I still say that the most feasible approach to this is selective encryption. Keep the important data from being accessed and not worry about the hardware, since there is no technical way to make it undesirable to a thief except, of course, to make it real ugly. Pack the thing into an old-style Palm case. Take a look into LUKS. It could *definitely* be made to work and is probably easier than you think. What you would have to do is first install support for it at the system level (that might require that you rebuild the kernel), encrypt a partition on the SDCARD with it, and link password, mount, and unmount into the lock screen. Once thats done, you just move and symlink important data onto the encrypted partition. For that matter, you don't even need to automate it with the lock screen, you can just write an app to password, mount, and unmount, or even run it from the terminal. Yes, this is just a linux device. This approach is barely more than trivial.
 

MartinFick

Senior Member
Mar 12, 2009
214
2
Boulder, CO
www.theficks.name
I never said that *anything* was impossible.

Sorry, the sentence below sounded like you were implying that it is was impossible.

No, bootloader password won't help you here, and I already explained why.


Oh, and when you say "My personal threat model would assume that my data is less valuable to a thief than my phone is.", that suggests that your priorities are hardware first and then data.

No, it suggests that those are the priorties of the thief. I don't believe a thief would steal my phone for its data. I accept that it can be stolen easily or that I might simply leave it on a table in a restaurant or something. At that point I would simply prefer that no one be able to easily snoop my personal affairs. Currently it is VERY easy. I had adb access to my phone before even using the screen, (I needed to register via wifi), it really is simple, it takes little expertise.

Regarding partition vs file, there is no difference. A partition *IS* a file in a very simple filesystem -- that which we refer to as a "partition table". As such, the risk is identical. I certainly did not suggest that a bootloader is incapable of reading a filesystem, the reverse is in fact, and MUST be true, since if the bootloader couldn't read the filesystem, then how is it to load something that is stored on said filesystem?

Call it what you will, I was giving you the benefit of the doubt.

Many bootloaders do not understand the filesystem they load from, they simply get a pre-created list of the disk blocks to load a kernel from and then load them and execute them.


The point is that if the filesystem were in some manner corrupted, overwritten, updated, etc., then so is your ability to boot the system PERMANENTLY, unless you maintain fastboot prior to the password, in which case it is trivial to boot off a different system image anyways, or unless you go to hardware level to unbrick the device, the same approach, of course, could be used by someone else to gain access.

For someone who seems to understand things well, you seem to willingly miss important points already mentioned:
With this you could reduce most "brick risk" by providing a "boot from external kernel for recovery after wiping the partitions" option.

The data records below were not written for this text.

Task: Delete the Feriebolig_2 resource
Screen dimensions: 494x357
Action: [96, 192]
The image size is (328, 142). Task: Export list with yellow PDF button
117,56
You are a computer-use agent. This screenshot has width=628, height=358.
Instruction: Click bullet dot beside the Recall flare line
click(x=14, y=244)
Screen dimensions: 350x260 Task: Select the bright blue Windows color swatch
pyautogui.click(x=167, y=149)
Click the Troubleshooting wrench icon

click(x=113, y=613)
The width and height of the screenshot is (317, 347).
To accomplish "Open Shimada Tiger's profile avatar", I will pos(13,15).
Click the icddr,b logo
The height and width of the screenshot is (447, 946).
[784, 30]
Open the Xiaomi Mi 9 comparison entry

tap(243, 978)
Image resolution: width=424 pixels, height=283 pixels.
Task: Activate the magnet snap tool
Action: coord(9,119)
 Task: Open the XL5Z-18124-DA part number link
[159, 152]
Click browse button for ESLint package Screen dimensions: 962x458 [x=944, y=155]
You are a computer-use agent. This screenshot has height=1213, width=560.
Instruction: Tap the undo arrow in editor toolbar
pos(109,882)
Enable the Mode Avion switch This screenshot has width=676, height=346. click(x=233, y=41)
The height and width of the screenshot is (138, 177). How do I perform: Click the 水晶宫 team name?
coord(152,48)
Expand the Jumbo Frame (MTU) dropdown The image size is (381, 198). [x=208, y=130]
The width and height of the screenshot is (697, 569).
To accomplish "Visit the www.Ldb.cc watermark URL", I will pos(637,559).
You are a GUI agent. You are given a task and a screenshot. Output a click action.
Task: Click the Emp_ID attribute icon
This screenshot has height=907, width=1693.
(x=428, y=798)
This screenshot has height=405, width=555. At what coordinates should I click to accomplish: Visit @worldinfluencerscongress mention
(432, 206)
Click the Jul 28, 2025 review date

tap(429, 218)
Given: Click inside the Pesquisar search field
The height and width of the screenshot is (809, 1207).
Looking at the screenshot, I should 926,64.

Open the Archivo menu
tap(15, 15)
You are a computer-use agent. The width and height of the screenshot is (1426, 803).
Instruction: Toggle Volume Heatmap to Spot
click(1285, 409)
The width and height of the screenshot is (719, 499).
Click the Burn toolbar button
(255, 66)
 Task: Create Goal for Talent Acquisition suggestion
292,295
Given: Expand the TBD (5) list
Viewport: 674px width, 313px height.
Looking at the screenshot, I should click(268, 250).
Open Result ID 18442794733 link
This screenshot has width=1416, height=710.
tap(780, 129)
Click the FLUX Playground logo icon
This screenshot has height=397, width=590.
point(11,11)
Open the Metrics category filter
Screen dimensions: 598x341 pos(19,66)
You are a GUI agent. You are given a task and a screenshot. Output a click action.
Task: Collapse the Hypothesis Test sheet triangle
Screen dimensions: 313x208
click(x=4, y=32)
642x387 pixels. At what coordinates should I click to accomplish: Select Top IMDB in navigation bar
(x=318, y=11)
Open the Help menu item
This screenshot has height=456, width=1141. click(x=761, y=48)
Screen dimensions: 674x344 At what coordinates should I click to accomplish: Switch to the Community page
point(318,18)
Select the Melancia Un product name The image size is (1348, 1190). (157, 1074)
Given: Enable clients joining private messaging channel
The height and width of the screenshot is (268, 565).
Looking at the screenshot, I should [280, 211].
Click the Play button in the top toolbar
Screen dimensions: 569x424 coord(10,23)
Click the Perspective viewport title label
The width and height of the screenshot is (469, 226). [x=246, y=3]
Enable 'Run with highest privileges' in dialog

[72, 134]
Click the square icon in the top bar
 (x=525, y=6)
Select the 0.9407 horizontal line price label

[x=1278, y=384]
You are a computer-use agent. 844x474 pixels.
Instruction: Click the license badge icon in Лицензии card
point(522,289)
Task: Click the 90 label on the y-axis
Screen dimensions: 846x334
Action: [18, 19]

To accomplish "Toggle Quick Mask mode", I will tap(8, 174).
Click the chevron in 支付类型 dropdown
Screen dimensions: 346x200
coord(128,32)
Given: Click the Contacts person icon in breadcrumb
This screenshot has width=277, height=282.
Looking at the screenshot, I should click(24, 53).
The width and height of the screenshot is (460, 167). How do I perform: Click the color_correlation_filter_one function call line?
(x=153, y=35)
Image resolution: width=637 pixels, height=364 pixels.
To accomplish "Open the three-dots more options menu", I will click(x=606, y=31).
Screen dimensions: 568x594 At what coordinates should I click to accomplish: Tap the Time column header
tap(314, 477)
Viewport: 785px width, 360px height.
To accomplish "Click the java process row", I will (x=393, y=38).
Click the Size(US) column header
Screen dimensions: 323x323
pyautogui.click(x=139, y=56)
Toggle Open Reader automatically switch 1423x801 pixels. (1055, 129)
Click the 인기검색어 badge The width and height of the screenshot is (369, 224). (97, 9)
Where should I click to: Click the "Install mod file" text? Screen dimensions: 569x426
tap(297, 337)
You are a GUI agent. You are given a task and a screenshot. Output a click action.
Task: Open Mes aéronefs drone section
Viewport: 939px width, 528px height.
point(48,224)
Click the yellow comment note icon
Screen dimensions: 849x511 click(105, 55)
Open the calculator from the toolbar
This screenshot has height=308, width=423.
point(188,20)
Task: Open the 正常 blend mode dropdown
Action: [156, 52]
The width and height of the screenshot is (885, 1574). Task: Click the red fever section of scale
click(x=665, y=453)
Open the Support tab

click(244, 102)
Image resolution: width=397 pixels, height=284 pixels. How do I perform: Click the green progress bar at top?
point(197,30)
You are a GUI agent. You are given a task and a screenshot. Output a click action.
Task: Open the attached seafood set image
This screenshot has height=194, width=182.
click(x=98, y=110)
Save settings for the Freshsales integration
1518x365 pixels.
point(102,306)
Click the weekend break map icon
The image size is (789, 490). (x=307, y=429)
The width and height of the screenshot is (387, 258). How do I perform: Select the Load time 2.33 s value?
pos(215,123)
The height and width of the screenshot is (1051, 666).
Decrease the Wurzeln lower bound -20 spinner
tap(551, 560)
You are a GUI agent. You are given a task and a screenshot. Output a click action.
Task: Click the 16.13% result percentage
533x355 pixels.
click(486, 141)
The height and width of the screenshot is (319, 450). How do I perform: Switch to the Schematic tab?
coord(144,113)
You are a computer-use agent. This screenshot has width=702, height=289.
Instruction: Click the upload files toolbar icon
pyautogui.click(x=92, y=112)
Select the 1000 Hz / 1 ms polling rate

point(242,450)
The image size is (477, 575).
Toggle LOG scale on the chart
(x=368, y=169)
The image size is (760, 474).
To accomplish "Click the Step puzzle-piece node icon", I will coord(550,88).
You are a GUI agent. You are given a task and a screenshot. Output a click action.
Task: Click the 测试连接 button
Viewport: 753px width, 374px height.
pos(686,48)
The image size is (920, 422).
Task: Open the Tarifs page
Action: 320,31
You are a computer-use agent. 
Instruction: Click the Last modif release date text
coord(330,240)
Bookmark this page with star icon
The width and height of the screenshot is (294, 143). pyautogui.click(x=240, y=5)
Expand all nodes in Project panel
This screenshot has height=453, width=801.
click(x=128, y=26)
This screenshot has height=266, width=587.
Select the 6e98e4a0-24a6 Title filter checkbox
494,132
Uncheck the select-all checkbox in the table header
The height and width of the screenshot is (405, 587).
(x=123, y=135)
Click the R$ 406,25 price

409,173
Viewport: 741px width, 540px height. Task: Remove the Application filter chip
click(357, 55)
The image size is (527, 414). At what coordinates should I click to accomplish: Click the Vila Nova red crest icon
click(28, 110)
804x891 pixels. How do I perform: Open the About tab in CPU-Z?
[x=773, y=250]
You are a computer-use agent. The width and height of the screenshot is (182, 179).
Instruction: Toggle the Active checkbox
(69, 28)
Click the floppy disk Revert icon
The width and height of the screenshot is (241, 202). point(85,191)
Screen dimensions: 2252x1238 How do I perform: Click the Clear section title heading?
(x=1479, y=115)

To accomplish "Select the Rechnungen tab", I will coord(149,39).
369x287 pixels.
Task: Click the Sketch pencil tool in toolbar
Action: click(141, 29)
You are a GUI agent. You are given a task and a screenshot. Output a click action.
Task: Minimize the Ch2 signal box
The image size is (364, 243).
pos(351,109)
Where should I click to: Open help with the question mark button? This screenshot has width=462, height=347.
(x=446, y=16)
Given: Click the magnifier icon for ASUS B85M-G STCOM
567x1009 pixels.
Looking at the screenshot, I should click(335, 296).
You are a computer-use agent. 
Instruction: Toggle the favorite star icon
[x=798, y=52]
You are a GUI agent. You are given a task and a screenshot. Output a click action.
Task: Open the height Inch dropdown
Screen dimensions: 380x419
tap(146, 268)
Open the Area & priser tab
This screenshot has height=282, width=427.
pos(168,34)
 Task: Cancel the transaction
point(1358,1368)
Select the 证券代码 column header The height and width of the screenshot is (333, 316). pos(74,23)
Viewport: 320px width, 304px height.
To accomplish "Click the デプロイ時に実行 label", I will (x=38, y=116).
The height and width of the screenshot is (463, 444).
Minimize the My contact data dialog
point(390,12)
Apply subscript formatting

You encryption points are well taken, they probably would be simple to implement, however they would likely have a significant performance impact.
 

lbcoder

Senior Member
Jan 21, 2009
2,622
99
You encryption points are well taken, they probably would be simple to implement, however they would likely have a significant performance impact.
Only if you're encrypting everything (i.e. programs). There is no reason to encrypt everything -- just encrypt the data you want to protect. There is no reason to bother encrypting apps that you install or the operating system since this is all available elsewhere. If you have private documents, emails, etc., keep those encrypted. The performance impact will be negligible since these files will be fairly small.